Copy exactly and only the lines running from the one that contains "Where should I" to the final line of the data below, without the pictures.

[Records contained in a dataset]
+ + + +

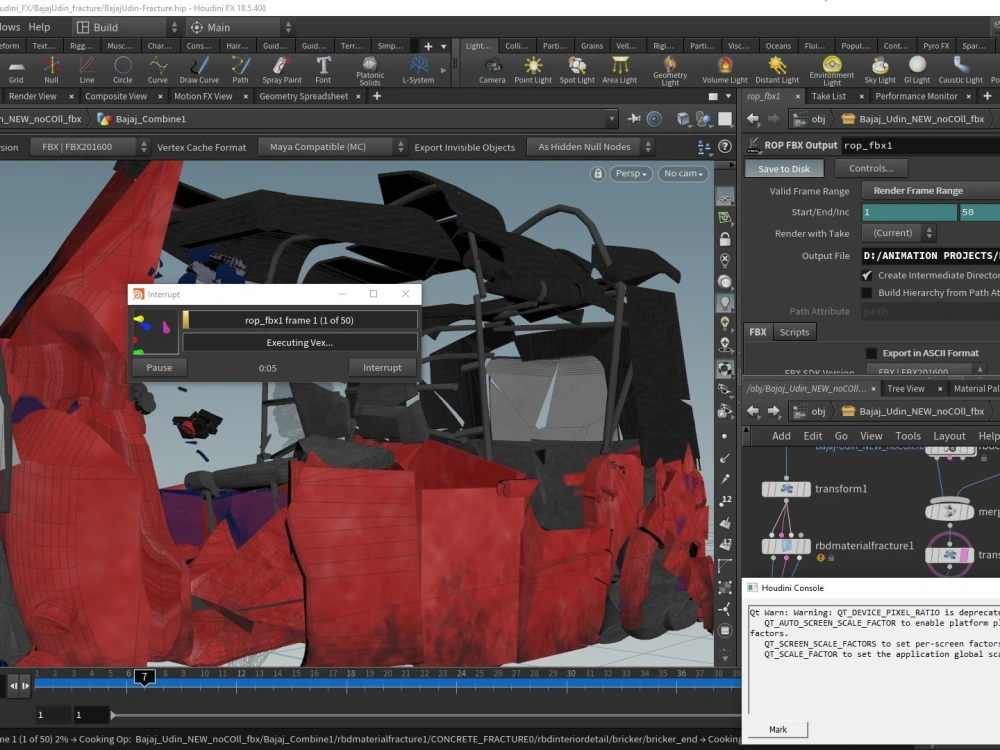Enable Build Hierarchy from Path Attribute
This screenshot has width=1000, height=750.
867,293
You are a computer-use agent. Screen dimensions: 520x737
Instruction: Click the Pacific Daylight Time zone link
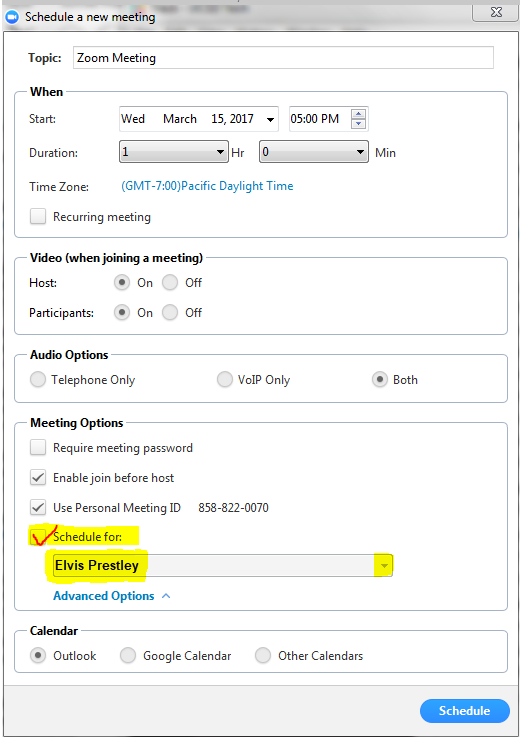[207, 186]
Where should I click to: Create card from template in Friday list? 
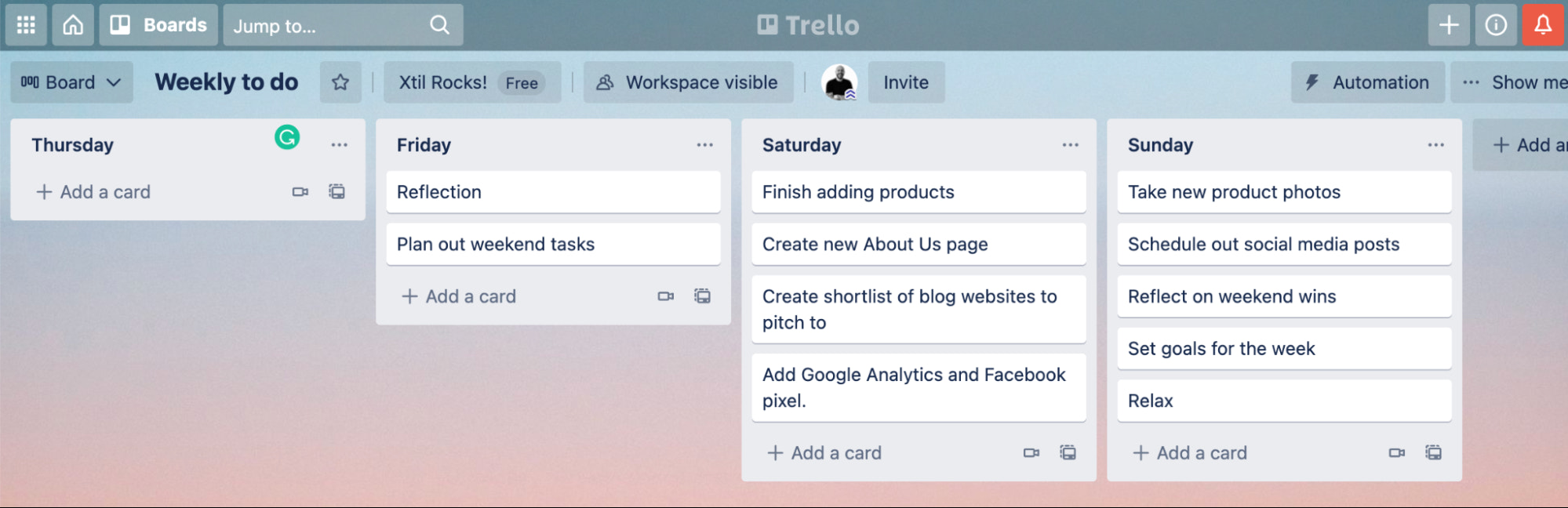703,296
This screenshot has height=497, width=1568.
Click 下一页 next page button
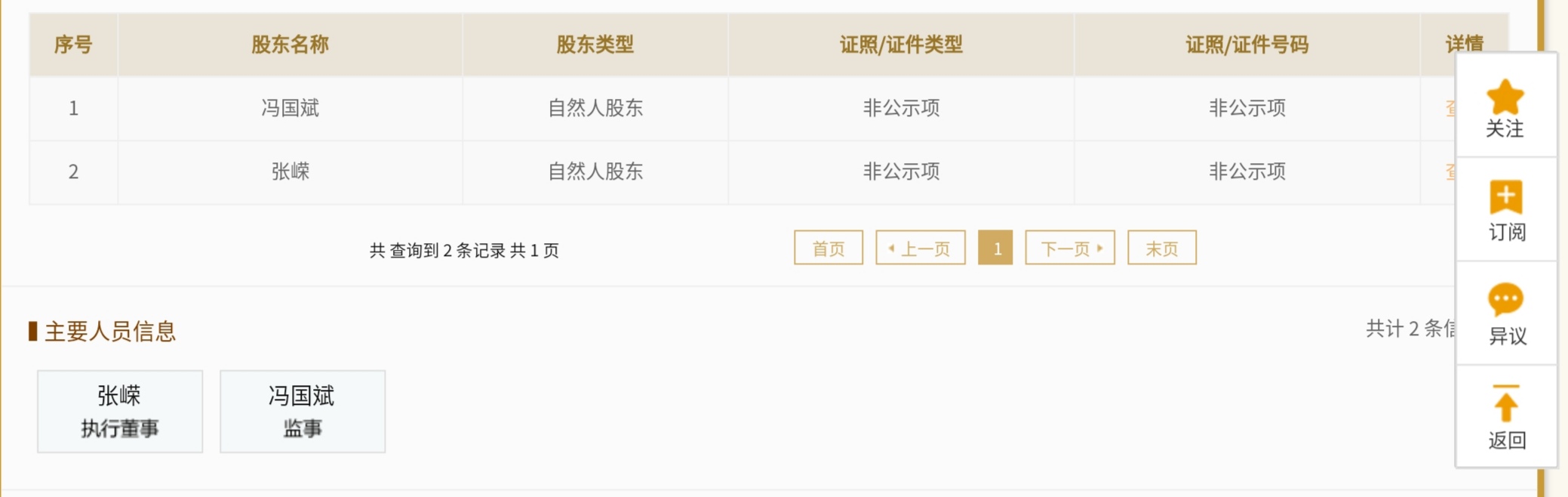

+ + + +

> _Exercise solution_:
Where should I click to: Create card from template in Friday list? 
703,296
This screenshot has height=497, width=1568.
Click 下一页 next page button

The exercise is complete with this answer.